Consigne
Dans le passage retenu sur Lina Ben Mhenni, relevez toutes les activités énumérées juste avant son surnom « Tunisian girl ».

══ Passage retenu ══

A 27 ans, Lina Ben Mhenni a incarné la voix de la révolution tunisienne lors des manifestations pour la chute du régime de Ben Ali. Cyberdissidente, bloggeuse, journaliste et professeur d’anglais à l’université de Tunis, celle que l’on surnomme “Tunisian girl”, du nom de son blog, a fait partie des lauréats au prix Nobel de la paix 2011.
FDM : Ennahda a remporté les élections du 23 octobre. Quel effet cela vous fait-il ?
Lina Ben Mhenni : Ainsi va la démocratie…
Quelle est la politique prônée par Ennahda ?
Ennahda est un mouvement politique à connotation religieuse. Pour le moment, il semble prôner une démarche d’entente et dit souhaiter la formation d’un gouvernement d’union nationale. Cependant, beaucoup de Tunisiens ne croient plus en leurs propos car par le passé, nous avons pu relever une dichotomie entre leur discours et leurs pratiques.
Vous attendiez-vous à un tel résultat lorsque vous manifestiez pour la chute du régime de Ben Ali ?

═══
══ Extrait des données ══

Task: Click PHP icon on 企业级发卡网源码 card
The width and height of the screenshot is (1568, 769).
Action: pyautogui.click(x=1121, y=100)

═══

Résultat
Cyberdissidente, bloggeuse, journaliste et professeur d'anglais à l'université de Tunis.